**SOURCE MATERIAL:**
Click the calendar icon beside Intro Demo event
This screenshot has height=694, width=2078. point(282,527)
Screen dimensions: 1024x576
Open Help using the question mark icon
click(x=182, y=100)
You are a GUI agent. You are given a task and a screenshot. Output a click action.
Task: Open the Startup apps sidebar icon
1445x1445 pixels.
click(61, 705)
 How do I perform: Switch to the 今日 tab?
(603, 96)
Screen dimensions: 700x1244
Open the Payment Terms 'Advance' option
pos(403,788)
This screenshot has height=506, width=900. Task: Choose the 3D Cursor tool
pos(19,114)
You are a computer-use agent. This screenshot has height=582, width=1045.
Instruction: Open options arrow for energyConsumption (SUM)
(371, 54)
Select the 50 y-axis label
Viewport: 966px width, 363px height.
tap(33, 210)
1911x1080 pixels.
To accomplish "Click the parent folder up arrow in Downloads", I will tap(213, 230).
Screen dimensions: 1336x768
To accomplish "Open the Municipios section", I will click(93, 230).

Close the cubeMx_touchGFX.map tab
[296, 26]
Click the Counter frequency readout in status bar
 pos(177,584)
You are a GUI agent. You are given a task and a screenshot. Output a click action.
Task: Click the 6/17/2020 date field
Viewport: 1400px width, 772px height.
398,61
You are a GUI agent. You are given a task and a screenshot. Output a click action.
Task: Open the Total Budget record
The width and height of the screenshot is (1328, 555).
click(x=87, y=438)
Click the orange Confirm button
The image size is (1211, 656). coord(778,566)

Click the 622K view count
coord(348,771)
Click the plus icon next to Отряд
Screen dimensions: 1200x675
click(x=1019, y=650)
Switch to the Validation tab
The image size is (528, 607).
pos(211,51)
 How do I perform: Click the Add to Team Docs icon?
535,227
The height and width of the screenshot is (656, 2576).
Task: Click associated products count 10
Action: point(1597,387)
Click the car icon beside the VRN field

**EXERCISE OBJECTIVE:** An exact written copy of every entry is the required answer.

**ANSWER TO THE PROBLEM:**
Click the calendar icon beside Intro Demo event
This screenshot has height=694, width=2078. point(282,527)
Screen dimensions: 1024x576
Open Help using the question mark icon
click(x=182, y=100)
You are a GUI agent. You are given a task and a screenshot. Output a click action.
Task: Open the Startup apps sidebar icon
1445x1445 pixels.
click(61, 705)
 How do I perform: Switch to the 今日 tab?
(603, 96)
Screen dimensions: 700x1244
Open the Payment Terms 'Advance' option
pos(403,788)
This screenshot has height=506, width=900. Task: Choose the 3D Cursor tool
pos(19,114)
You are a computer-use agent. This screenshot has height=582, width=1045.
Instruction: Open options arrow for energyConsumption (SUM)
(371, 54)
Select the 50 y-axis label
Viewport: 966px width, 363px height.
tap(33, 210)
1911x1080 pixels.
To accomplish "Click the parent folder up arrow in Downloads", I will tap(213, 230).
Screen dimensions: 1336x768
To accomplish "Open the Municipios section", I will click(93, 230).

Close the cubeMx_touchGFX.map tab
[296, 26]
Click the Counter frequency readout in status bar
 pos(177,584)
You are a GUI agent. You are given a task and a screenshot. Output a click action.
Task: Click the 6/17/2020 date field
Viewport: 1400px width, 772px height.
398,61
You are a GUI agent. You are given a task and a screenshot. Output a click action.
Task: Open the Total Budget record
The width and height of the screenshot is (1328, 555).
click(x=87, y=438)
Click the orange Confirm button
The image size is (1211, 656). coord(778,566)

Click the 622K view count
coord(348,771)
Click the plus icon next to Отряд
Screen dimensions: 1200x675
click(x=1019, y=650)
Switch to the Validation tab
The image size is (528, 607).
pos(211,51)
 How do I perform: Click the Add to Team Docs icon?
535,227
The height and width of the screenshot is (656, 2576).
Task: Click associated products count 10
Action: point(1597,387)
Click the car icon beside the VRN field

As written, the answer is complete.